The exhibit also highlights the Cleveland’s larger role in the U.S. Civil Rights Movement, Hudnall said.
“You have parents, like Mrs. Daisy Craggett and Mrs. Clara Smith, who created a committee called Relay Parents March to fill empty classrooms,” she said. “… parent groups like that all banded together with historic organizations like the NAACP and Core Congress on Racial Equality, and they came together under a banner, calling it the Unite Freedom Movement.”
While the exhibit celebrates nearly half a century of progress in education, Hudnall said, it is only a piece of an ongoing journey toward educational equity.
Public data from the Ohio School Report Card shows many schools rated under 4 stars in 2024.
(Spectrum News 1/Tanya Velazquez)
“Cleveland saw a growth in many areas, graduation rates and academic success,” she said, “All of that led to what we all experienced together as a global community. The pandemic, which kind of shattered all of that hard work.
Greg Deegan is the executive director of Teaching Cleveland, which joined other local groups, researchers, educators and leaders on the Relay Campaign Committee team. Deegan, who worked as a high school teacher for over 20 years, said many challenges still remain in Cleveland’s school system.

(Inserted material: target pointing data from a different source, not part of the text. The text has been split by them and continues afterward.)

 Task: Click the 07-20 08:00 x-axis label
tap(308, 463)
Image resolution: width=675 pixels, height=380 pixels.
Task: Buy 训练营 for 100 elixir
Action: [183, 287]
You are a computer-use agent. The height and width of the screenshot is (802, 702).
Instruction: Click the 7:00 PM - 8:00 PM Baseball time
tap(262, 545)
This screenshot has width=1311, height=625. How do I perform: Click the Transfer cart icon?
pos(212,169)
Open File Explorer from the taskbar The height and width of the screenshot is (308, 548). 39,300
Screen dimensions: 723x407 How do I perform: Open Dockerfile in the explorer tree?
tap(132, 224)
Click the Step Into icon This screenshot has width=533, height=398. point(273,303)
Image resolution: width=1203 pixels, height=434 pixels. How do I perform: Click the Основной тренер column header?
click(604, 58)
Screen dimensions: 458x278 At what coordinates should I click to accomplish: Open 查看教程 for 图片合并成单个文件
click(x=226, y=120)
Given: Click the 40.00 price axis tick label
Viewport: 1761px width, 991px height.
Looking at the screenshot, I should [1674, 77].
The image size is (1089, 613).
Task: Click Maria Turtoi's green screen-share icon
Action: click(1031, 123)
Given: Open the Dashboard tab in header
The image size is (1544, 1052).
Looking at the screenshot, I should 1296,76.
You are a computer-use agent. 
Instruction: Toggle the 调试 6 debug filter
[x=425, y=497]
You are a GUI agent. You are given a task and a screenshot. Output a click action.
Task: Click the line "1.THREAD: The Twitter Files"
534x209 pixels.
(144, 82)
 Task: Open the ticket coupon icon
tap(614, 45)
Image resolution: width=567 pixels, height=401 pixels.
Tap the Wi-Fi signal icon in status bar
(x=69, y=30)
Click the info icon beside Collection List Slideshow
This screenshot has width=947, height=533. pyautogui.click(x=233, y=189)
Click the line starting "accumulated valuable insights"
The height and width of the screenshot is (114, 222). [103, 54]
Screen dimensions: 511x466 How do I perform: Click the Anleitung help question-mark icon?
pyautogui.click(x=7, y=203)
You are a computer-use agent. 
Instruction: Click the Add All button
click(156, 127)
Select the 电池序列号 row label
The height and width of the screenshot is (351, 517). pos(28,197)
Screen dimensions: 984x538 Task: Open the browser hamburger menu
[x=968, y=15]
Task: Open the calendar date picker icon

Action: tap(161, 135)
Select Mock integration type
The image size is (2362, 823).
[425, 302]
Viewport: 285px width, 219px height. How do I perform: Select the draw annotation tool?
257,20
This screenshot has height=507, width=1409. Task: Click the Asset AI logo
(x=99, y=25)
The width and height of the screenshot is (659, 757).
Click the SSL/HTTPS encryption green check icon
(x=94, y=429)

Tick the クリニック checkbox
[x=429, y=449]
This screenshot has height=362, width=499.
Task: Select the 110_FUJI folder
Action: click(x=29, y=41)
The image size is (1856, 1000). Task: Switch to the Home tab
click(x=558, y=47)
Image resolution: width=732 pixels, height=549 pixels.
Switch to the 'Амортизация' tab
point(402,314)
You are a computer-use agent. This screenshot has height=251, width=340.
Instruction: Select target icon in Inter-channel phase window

The Cleveland School District approved a plan Tuesday to close and consolidate dozens of schools in the city after facing a decades-long enrollment decline and budget deficit.
“The more we talk about it, the more we sort of have a community conversation about this, the more we can be more well equipped for the challenges and opportunities today and what we see in schools,” Deegan said.
Now, Hudnall said, the’re calling on other community members to “carry the baton.”
“Our children in Cleveland need us,” Hudnall said. “They need us as neighbors, and they need us to actually get back in the game, on to fight for fair education.”